The ancient town of Cranborne derives its name from the Crane, the stream that runs through it. It is the Chaseborough of the Hardy novels and it was at the Fleur de Lys [soon to be known as The Inn at Cranborne] that Tess of the d’Urbevilles is supposed to have rested on her journey to Trantridge [Pentridge] The beautiful Manor House was the court for Cranborne Chase.

The Abbey of Cranborne was established in 980 and in 1102 the Abbott of Cranborne and fifty seven monks moved to Tewkesbury and Cranborne became a priory. This stood in The Old Vicarage Gardens and was demolished in 1703. The oldest part of the present Church of St Mary and St Bartholomew is the arch of the north porch doorway which dates from about 1120.The church was re-built in the thirteenth century in the Early English style and was re-consecrated in 1252.

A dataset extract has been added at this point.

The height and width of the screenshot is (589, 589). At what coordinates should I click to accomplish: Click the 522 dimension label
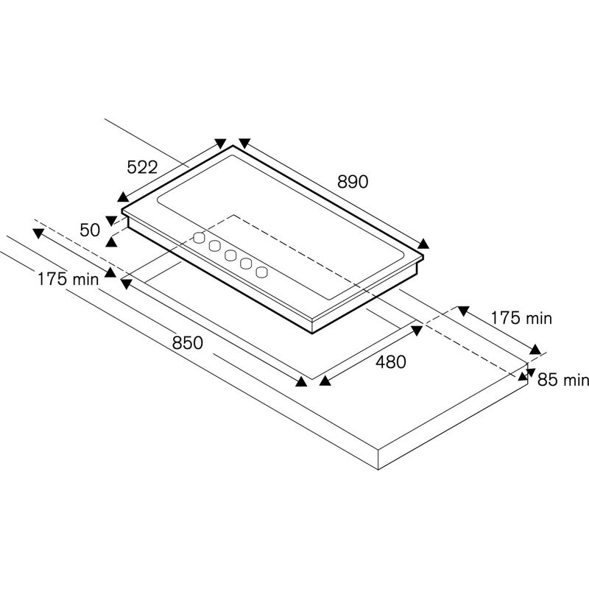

The church contains many interesting , ancient and unusual features, including the Purbeck stone font [c1240], some notable mural paintings [c1240-1400] and a fine carved pulpit dating from the 17th century. A detailed guide to the church is available on entering the nave [£2] or can be viewed by clicking here.

The Church takes a full part in the rota of services within the Quintet Group [ see the front page of this website] and welcomes any visitors. Coffee is served after Parish Communion.

In particular it hosts:

King’s Club [for ages 4-8] and Lasers [for ages 9-12] on Wednesday evenings during term time.

The famous Cranborne Church Fete takes place each year in June in the Manor gardens by kind permission of Lord Cranborne.